U.S. Marines OED of Task Force Tarawa watch their controlled explosion of a Al-Samoud missile on a roadside, Thursday, April 17, 2003, on the city limits of Kut, 160 kms. (100 miles) south of Baghdad.
U.S. troops take cover as shots are heard from a park near al-Rasheed hotel in Baghdad.
U.S. special forces make arrests of suspected bank robbers inside the gutted interior of an bank in Baghdad's banking district, April 17, 2003.
A U.S. army transport helicopter flies over the Republican Presidential Palace grounds as smoke rises over the center of Baghdad, April 17, 2003.
A soldier from the United States 173rd Airborne stands guard at one of the refineries at the Baba Gurgur oil field in Kirkuk, Iraq, April 17, 2003. Local officials say they can have the facility operating soon, but looting seriously hampered employees' ability to come back to work.
U.S. special forces enter a bank in Baghdad's banking district as they patrol the area for bank robbers and looters, April 17, 2003. Baghdad's banking district remains one of the last centers of attraction for looters attempting to cart off millions remaining in the vaults of the capital's institutions.
Members of 1st Battalion Light Infantry, attached to 16 Air Assault Brigade, patrol villages south of Al Amarah, southeastern Iraq, April 16, 2003.
Personnel from 3 Parachute Regiment, 16 Air Assault Brigade, patrol villages south of Al Amarah, southeastern Iraq, April 16, 2003.
Gen. Tommy Franks, top center, and other component commanders meet with the media during an impromptu news conference while Franks visited a palace of Saddam Hussein near Baghdad, April 16, 2003. Franks, director of the U.S.-led assault on Iraq that efficiently deposed of Hussein, made his first visit to Baghdad to take a first-hand look at the work of his troops and offer them his congratulations.
Street lights go on in the Republican Presidential palace grounds as smoke rises over the center of Baghdad, April 16, 2003.
Shia Arab Sadi Qader Muhamad weeps as she stands in front of her home, which was occupied by Kurds in recent days in Kirkuk, Iraq, April 16, 2003. Despite Kurdish assurances that the return of displaced Kurds will be orderly and legal, some are taking the law into their own hands.
At Saddam Childrens Parc Nurse Villa hospital in Baghdad, Husham Ahmed, 12, is admitted for severe burns to his face and chest after unexploded munitions went off, April 16, 2003. Children like Husham played at the site where munitions had been disposed of, in the Hayil Amil City neighborhood in Baghdad.
While U.S. military personnel clear a school, a U.S. Marine guards the door next to a discarded portrait of Saddam Hussein, April 16, 2003, in Kut, south of Baghdad.
A U.S. helicopter flies over Iraqis waiting for the road to be cleared, as in the background a huge pile of smoke billows from the Al-Rasheed Iraqi military camp where U.S forces were exploding ordnance, north of Baghdad, April 16, 2003.
Marine Cpl.
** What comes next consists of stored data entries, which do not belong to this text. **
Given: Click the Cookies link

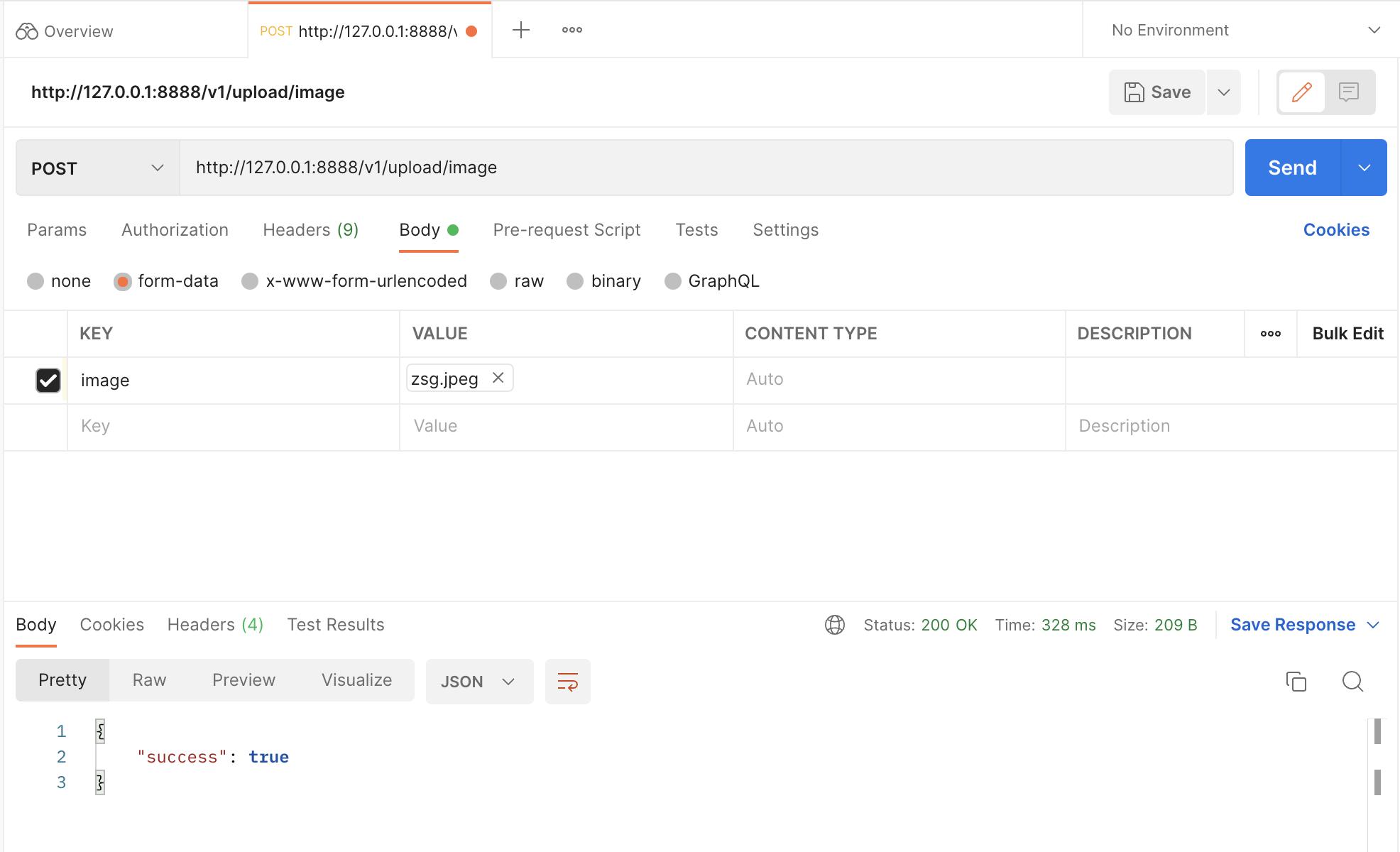Looking at the screenshot, I should coord(1335,230).
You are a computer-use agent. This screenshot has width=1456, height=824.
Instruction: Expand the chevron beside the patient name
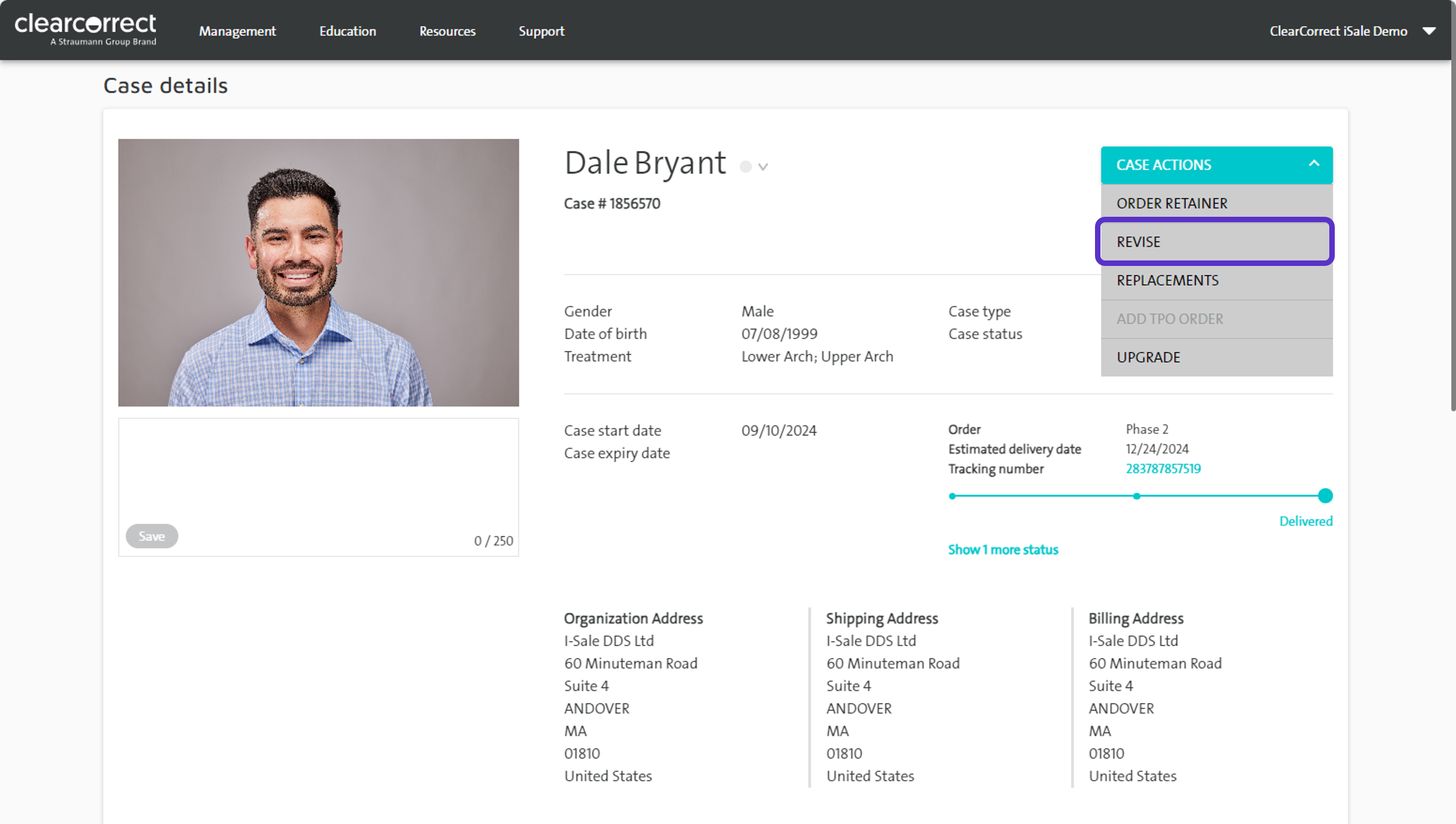click(x=763, y=167)
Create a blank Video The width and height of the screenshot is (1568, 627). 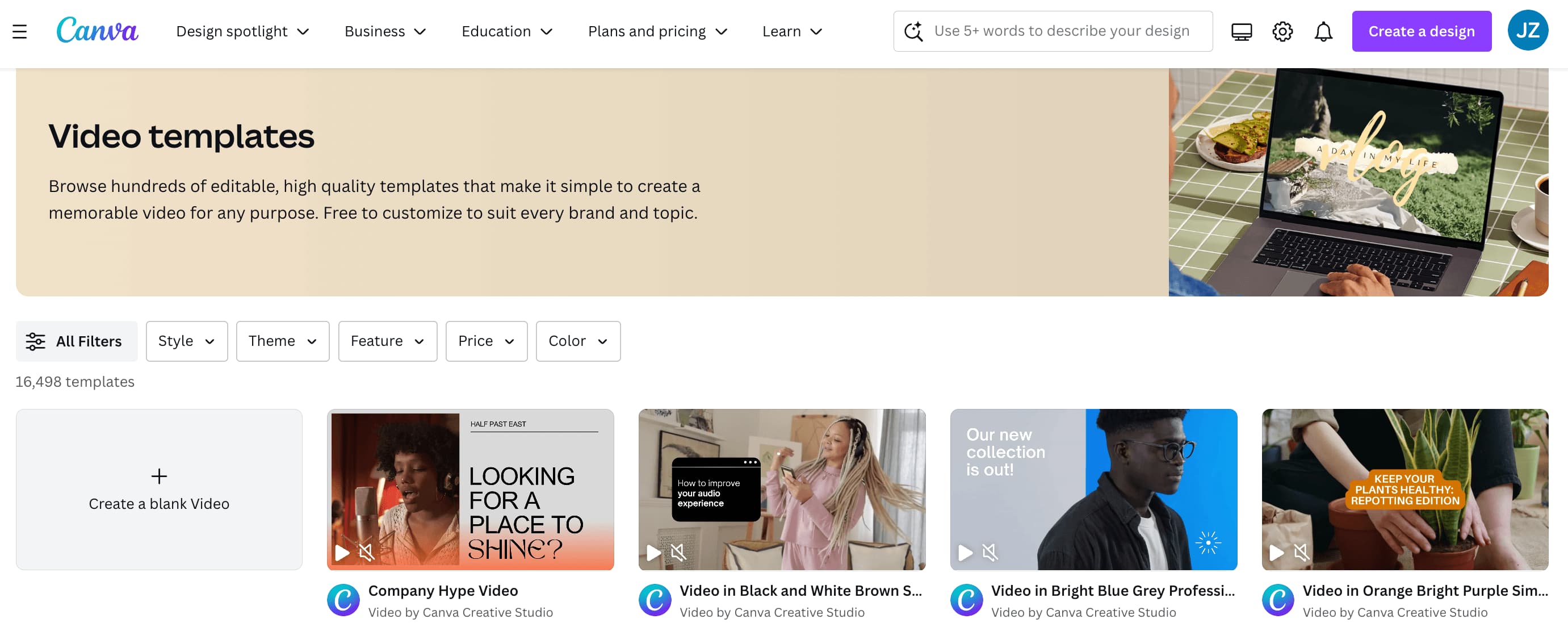[x=159, y=490]
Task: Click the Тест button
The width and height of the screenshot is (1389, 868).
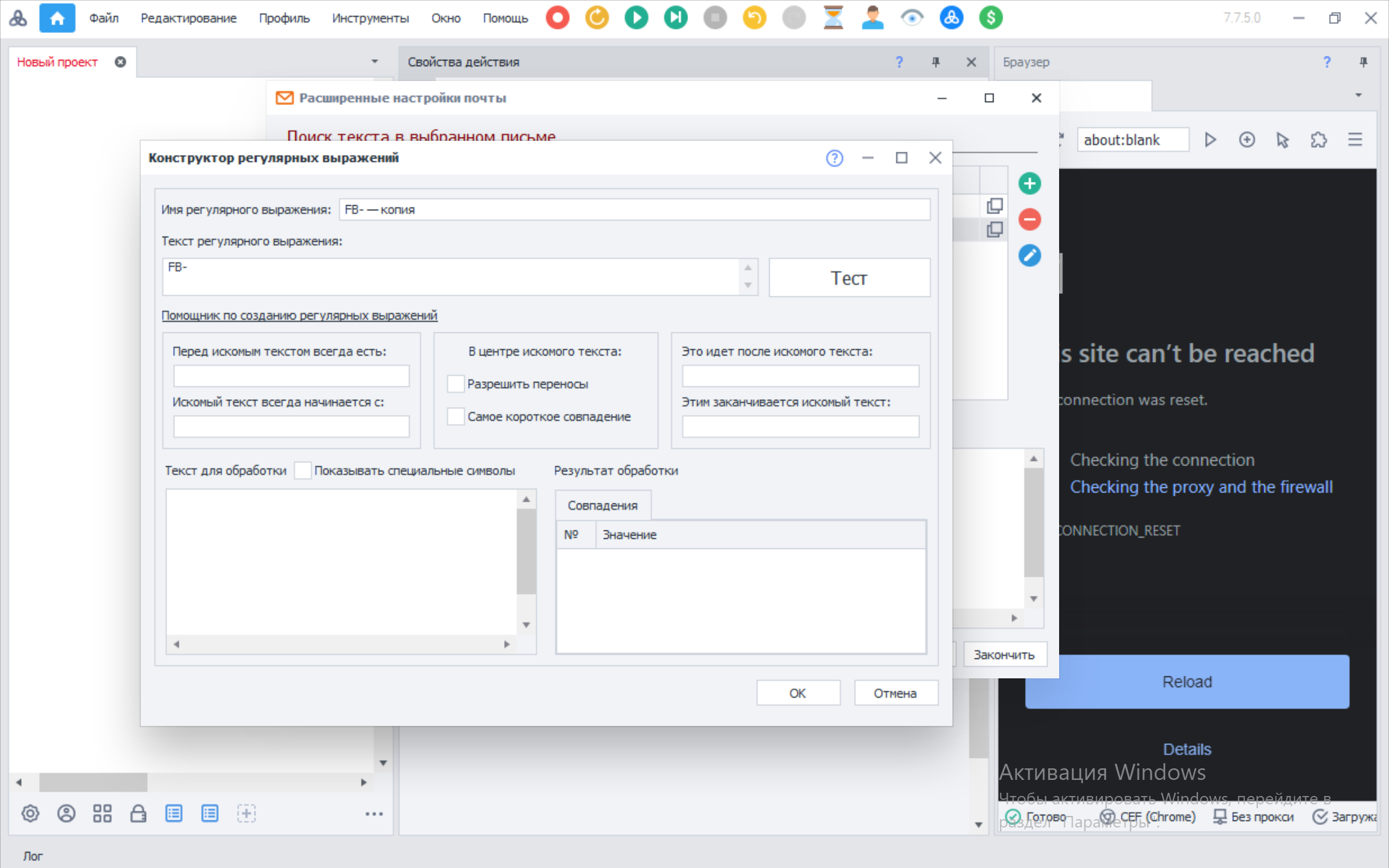Action: point(849,278)
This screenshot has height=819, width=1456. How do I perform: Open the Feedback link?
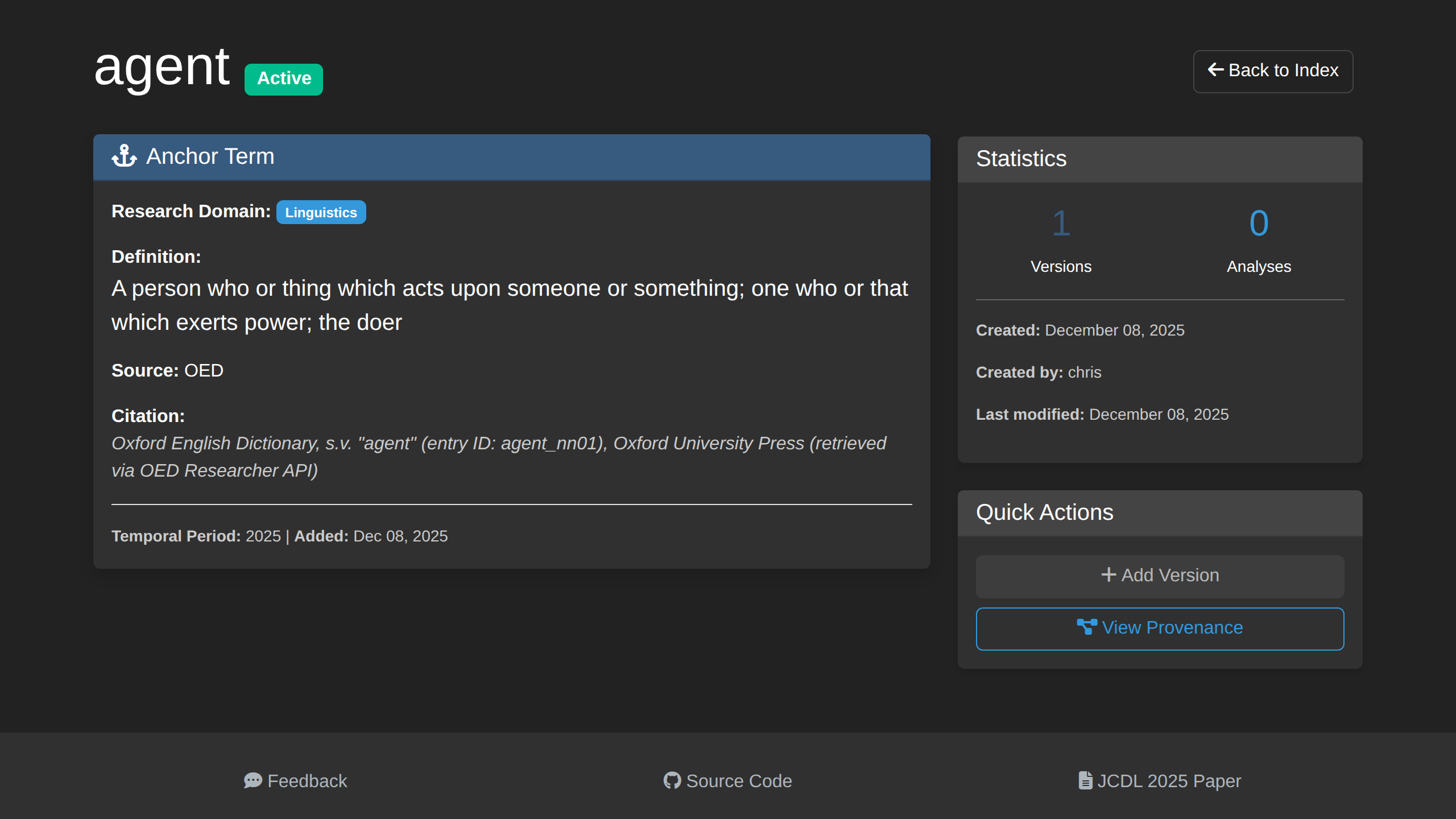point(307,781)
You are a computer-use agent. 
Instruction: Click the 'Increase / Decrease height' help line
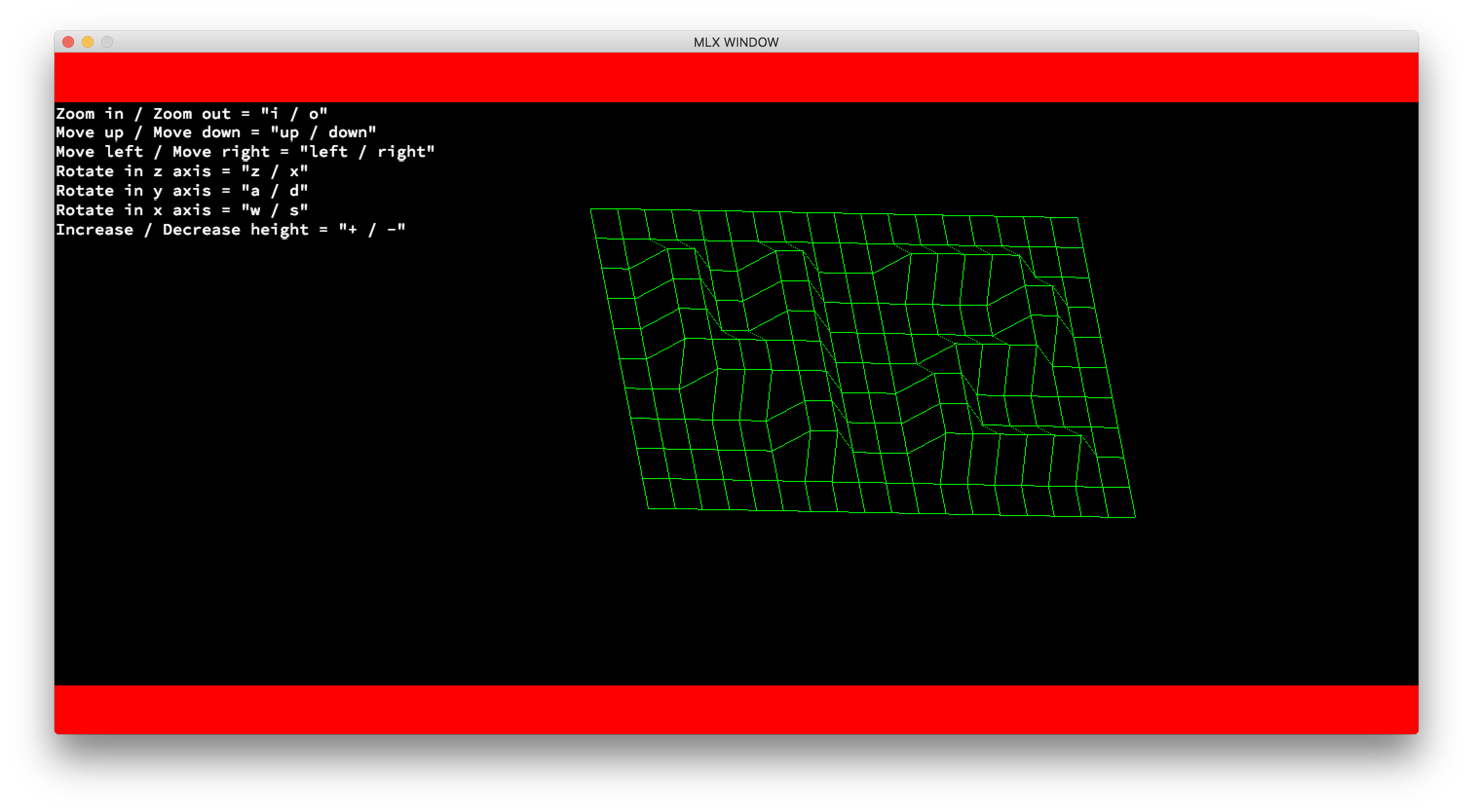pos(230,230)
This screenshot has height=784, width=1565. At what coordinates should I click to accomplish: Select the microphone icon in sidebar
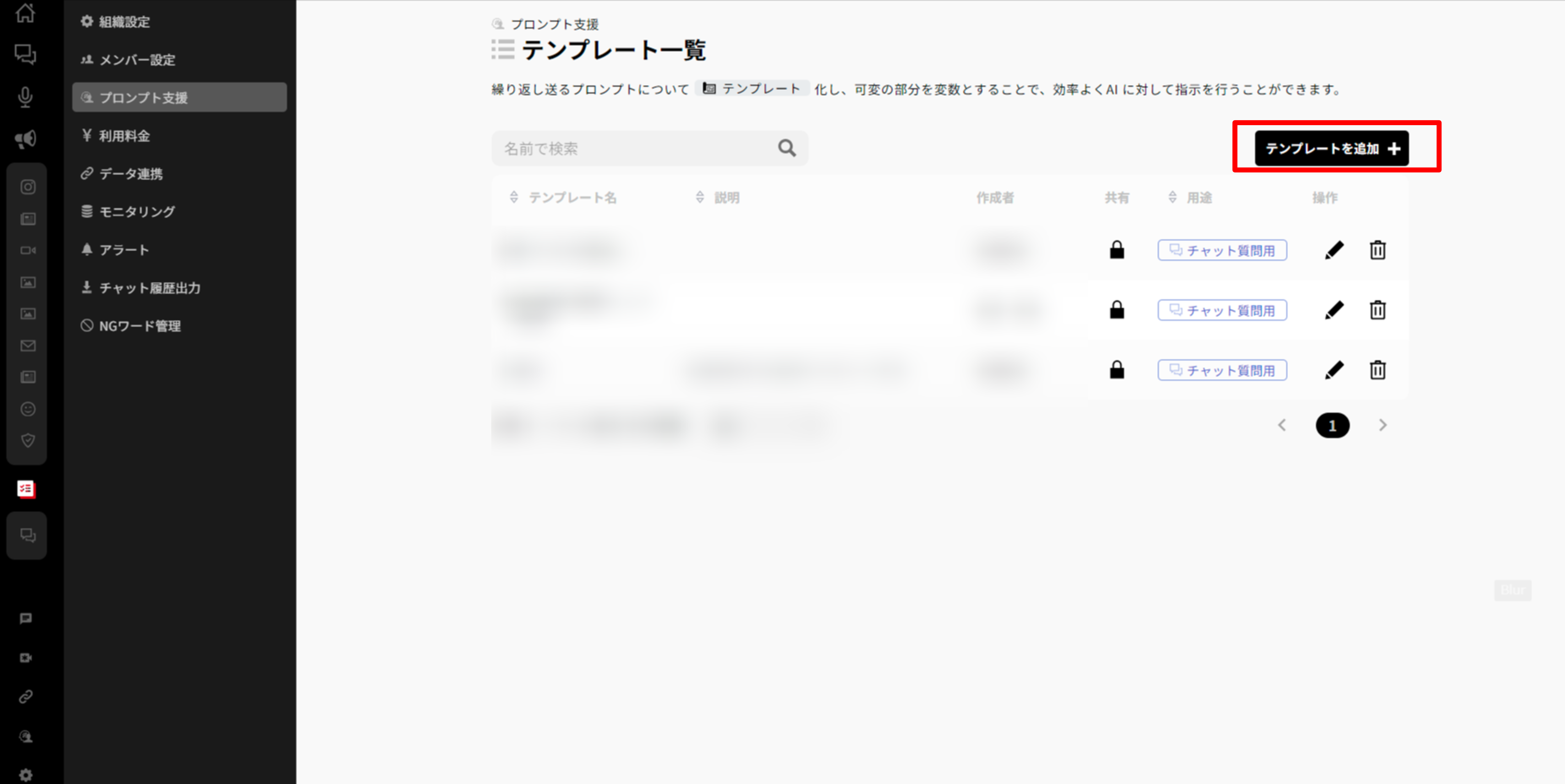[x=26, y=97]
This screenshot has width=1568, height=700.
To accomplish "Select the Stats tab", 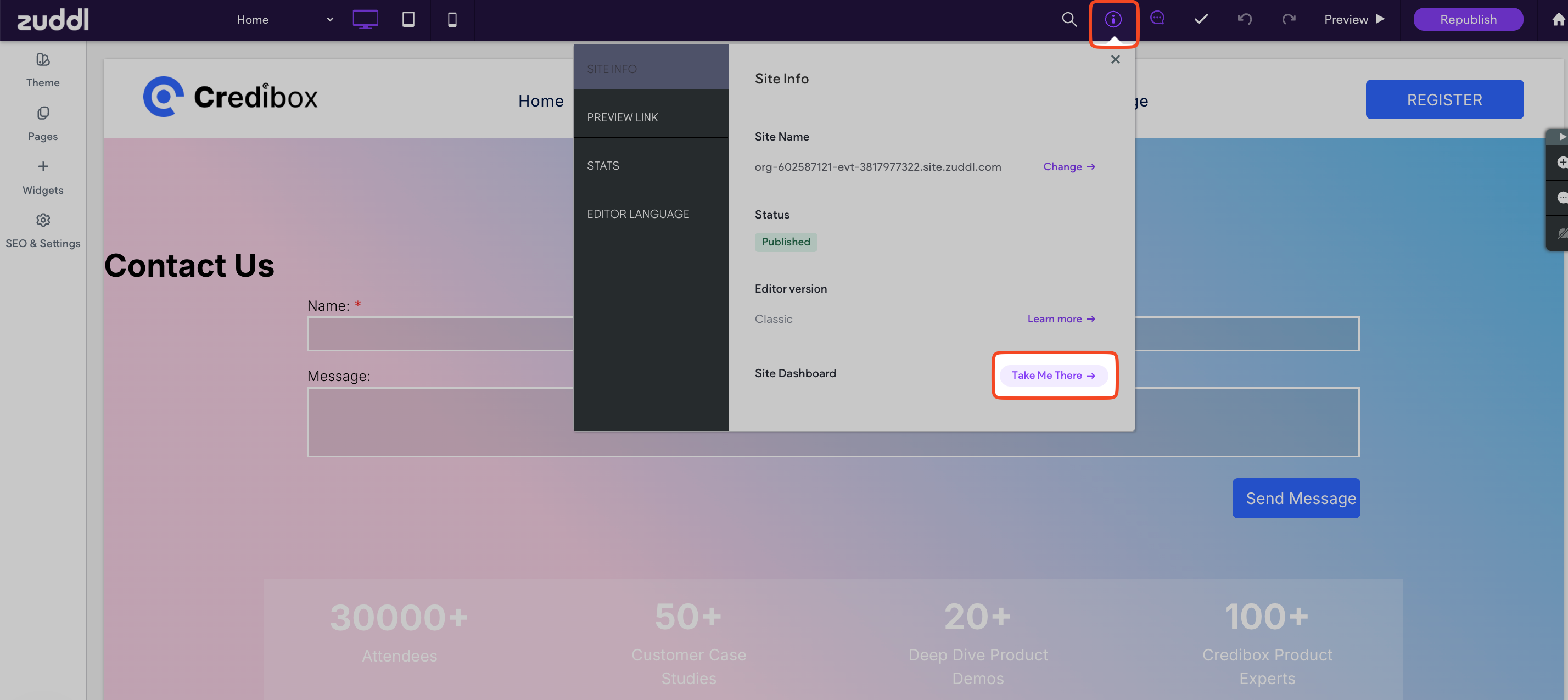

Gunner Schmitt, 23, from Janesville, Wis., and a puppy that the Marines had named Willie, both take an afternoon nap on the porch of an office building in an abandoned industrial complex where the Camp Pendleton 3rd Battalion, 1st Marines, have been living for the past five days in Baghdad, April 16, 2003. The puppy belongs to the population of stray dogs that also live in the complex.
Lighted by the tail light of a Bradley fighting vehicle and a full moon, U.S. Army Spc. Juan Herrera, 20, from San Antonio, Texas secures a road as two squads of soldiers from A Company 4th Battalion 7th Infantry Regiment search through a hospital in Baghdad, April 16, 2003. They found the hospital empty, looted and burned.